The Terrible Year Part 2: The Paris Commune

In the article below, first-time designer Fred Serval writes about the specific context and events of the Paris Commune. You can find part one of this series here. For more information on this game, see the December 2019 GMT Customer Update.


Following the Franco-Prussian War (see The Terrible Year – Part 1), Paris had been besieged by German troops since September 18, 1870. Way before the Government of National Defense’s decision to sign an armistice with Germany in January of 1871, politicized members of the National Guard started to express their dissatisfaction and their mistrust of the provisional government. Composed mainly of Parisian workers and craftsmen, the National Guard undertook a significant role in defending Paris against the invading Prussian army. Besides, the people of Paris, hard-hit by the siege, felt humiliated.
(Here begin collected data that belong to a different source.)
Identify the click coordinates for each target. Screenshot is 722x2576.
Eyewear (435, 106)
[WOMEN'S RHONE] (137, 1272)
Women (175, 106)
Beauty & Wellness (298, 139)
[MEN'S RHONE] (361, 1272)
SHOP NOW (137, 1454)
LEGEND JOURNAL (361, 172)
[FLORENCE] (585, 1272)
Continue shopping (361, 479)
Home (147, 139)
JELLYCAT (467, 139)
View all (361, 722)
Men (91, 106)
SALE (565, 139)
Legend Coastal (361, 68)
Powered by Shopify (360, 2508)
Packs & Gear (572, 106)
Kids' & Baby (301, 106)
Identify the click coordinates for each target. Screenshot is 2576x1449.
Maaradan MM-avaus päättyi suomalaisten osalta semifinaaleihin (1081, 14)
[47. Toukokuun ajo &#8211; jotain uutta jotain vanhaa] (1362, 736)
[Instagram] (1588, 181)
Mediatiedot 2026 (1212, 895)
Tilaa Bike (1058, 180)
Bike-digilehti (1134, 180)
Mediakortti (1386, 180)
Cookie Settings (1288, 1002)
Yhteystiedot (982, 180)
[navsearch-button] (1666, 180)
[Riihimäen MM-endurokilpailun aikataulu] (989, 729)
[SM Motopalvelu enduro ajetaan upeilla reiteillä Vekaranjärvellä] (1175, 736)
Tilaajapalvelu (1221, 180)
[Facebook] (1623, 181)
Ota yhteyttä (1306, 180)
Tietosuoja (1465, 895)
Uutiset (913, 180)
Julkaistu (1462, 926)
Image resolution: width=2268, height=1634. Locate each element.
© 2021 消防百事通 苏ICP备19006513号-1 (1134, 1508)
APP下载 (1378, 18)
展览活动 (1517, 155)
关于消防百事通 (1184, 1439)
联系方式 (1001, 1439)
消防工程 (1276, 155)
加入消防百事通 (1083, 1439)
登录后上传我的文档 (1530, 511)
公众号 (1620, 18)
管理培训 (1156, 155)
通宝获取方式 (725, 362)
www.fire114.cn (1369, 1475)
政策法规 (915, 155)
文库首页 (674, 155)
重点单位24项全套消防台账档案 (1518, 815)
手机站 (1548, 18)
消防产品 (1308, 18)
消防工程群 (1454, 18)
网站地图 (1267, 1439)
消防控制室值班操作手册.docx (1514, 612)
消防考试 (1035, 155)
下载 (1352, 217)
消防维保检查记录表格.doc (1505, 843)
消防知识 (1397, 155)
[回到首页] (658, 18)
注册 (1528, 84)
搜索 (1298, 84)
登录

The common folk were hungry and angry.

This popular Parisian song from October of 1870 satirically portrays a member of the local bourgeoisie supporting the provisional government’s effort to find an agreement with Prussia.

Excerpt from the lyrics:

“The bumpkins are free to remain patriots,

And to die under enemy fire;

I prefer the shallot sauce…

For a beefsteak, gentlemen, let’s surrender Paris.”

In February of 1871, while a new National Assembly (mostly composed of monarchists and conservatives) was elected and the new government led by Adolphe Thiers was formed in Bordeaux, a rival government was being organized in Paris. The results of those elections made the divide between a belligerent Paris and the countryside, tired of the war, apparent. In March of 1871, the National Guard created a Central Committee that refused to recognize the authority of the French government and the legitimacy of the regular army. In compliance with the armistice agreement, the National Guard had not yet been disarmed at the end of the war. Hundreds of cannons, partly paid for by the Parisians via a subscription, remain in the French capital. Moreover, the people of Paris were not willing to let them go. Repeated attempts by Adolphe Thiers to recover these artillery pieces all failed, while the measures taken by the National Assembly and the government (end of the debt moratorium, suspension of several radical newspapers, etc.) further contributed to the exacerbation of tensions.

Louise Michel, teacher and important political figure during the Paris Commune. She played a major role in pushing a feminist agenda during the insurrection but also took part in combat and building barricades.

So when Adolphe Thiers decided once again to try to seize the cannons from the National Guard and sent troops to Paris on March 18, 1871, the Parisians rose against the government and military leaders, which retreated to Versailles, and took control of the French capital. The following week, the Paris Commune was declared, and a low-intensity civil war began in France. The newly formed insurrectional government was of socialist inspiration, heavily influenced by the philosophy of Proudhon and Blanqui, but also by socialists and anarchist militants from Eastern Europe fleeing the repression of the Tsar, especially following the Polish insurrection of ’63. Foreign militants like Wroblewski, Elisabeth Dmitrieff, and many others profoundly influenced the history of the Commune. As the first attempt at creating a socialist government, the Commune innovated on a lot of political reforms that would inspire republicans for decades to come: women’s rights, secularized education, abolition of child labor, social control of the means of production, etc.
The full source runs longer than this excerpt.